What is required:
Print the part of the material that opens with the line containing "Viewport: 1396px width, 868px height." and closes with the line containing "pos(1267,286)", word for word and with both of those lines included. Leave the pictures out.

Materials provided:
━━━━━━━━━━

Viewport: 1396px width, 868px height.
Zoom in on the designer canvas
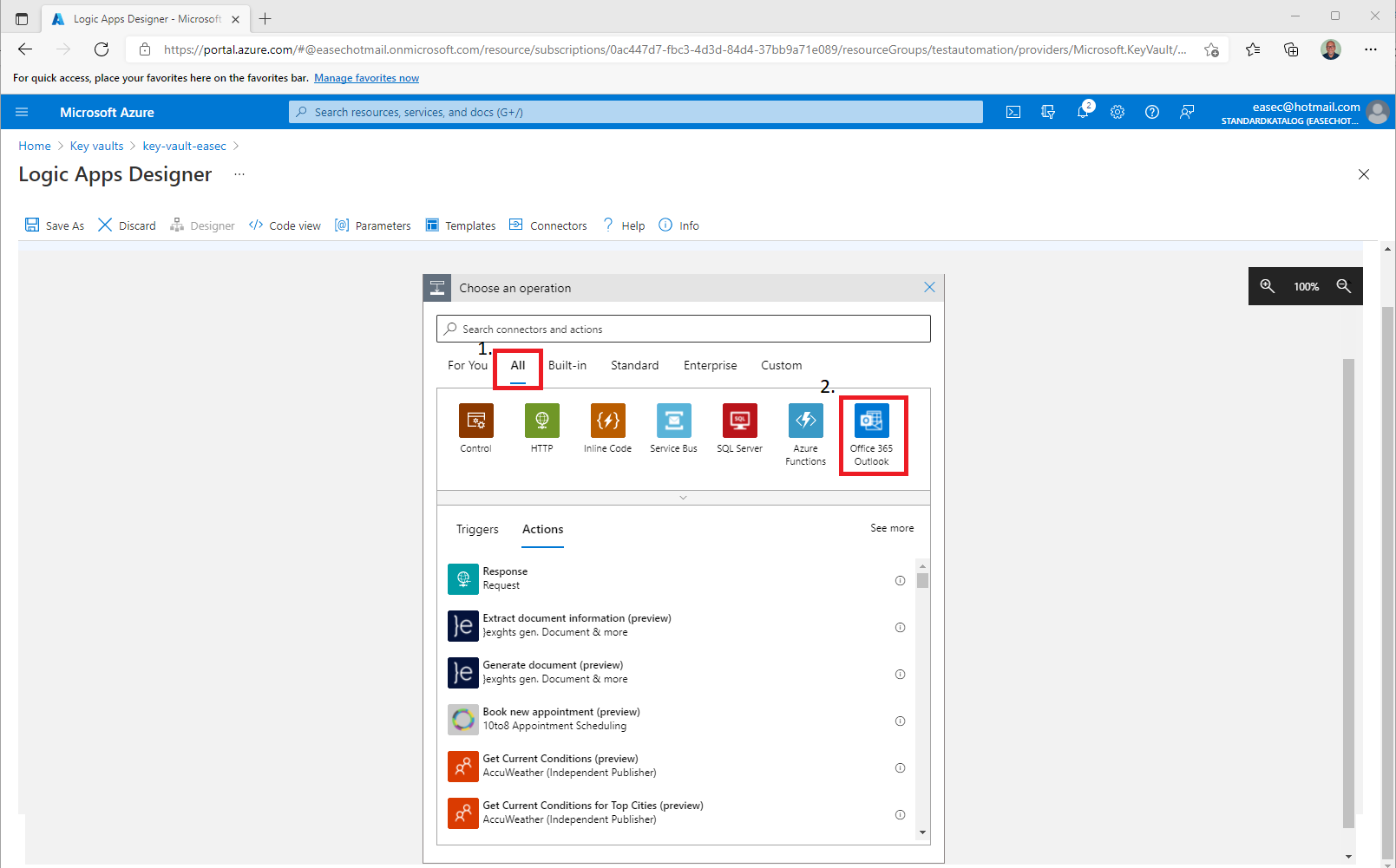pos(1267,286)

━━━━━━━━━━

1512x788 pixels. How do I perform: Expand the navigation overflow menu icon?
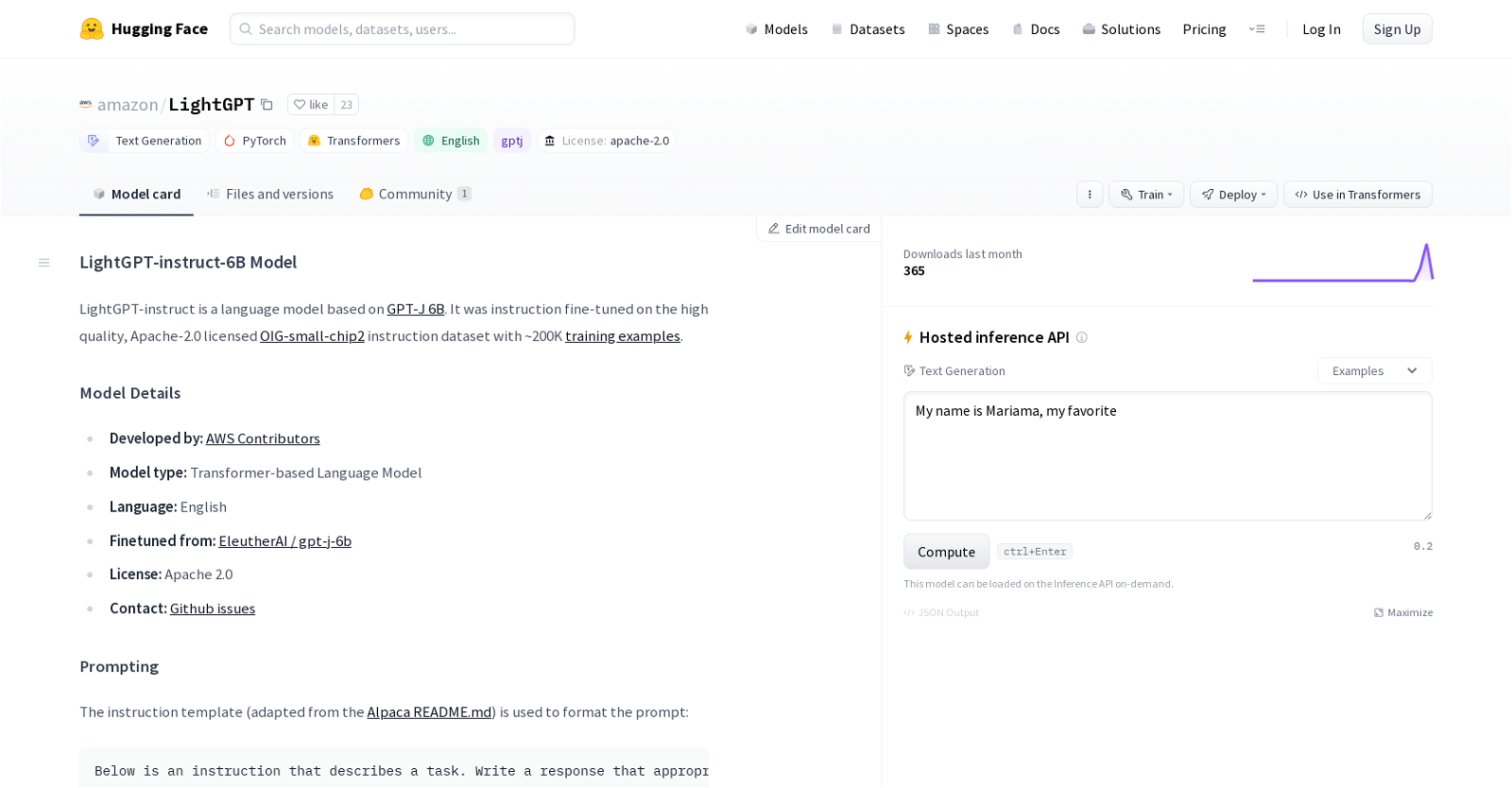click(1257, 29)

━━━━━━━━━━

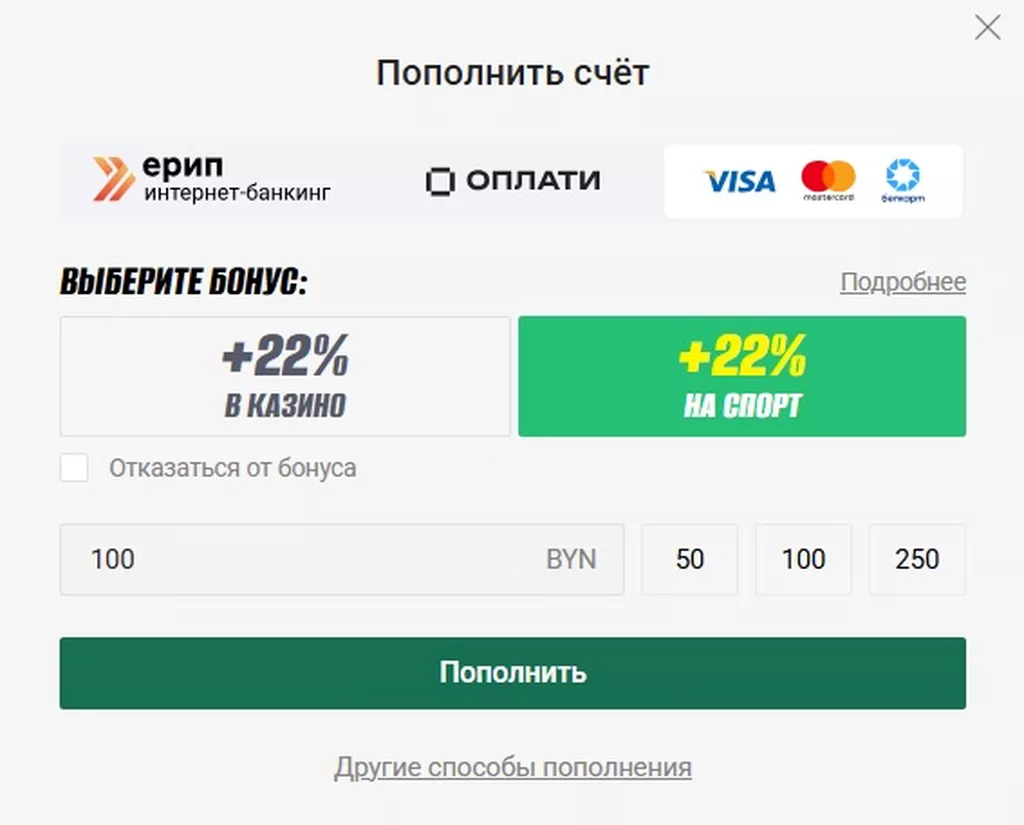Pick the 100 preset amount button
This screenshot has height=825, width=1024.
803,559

━━━━━━━━━━

Solution to this task:
Viewport: 1396px width, 868px height.
Zoom in on the designer canvas
pos(1267,286)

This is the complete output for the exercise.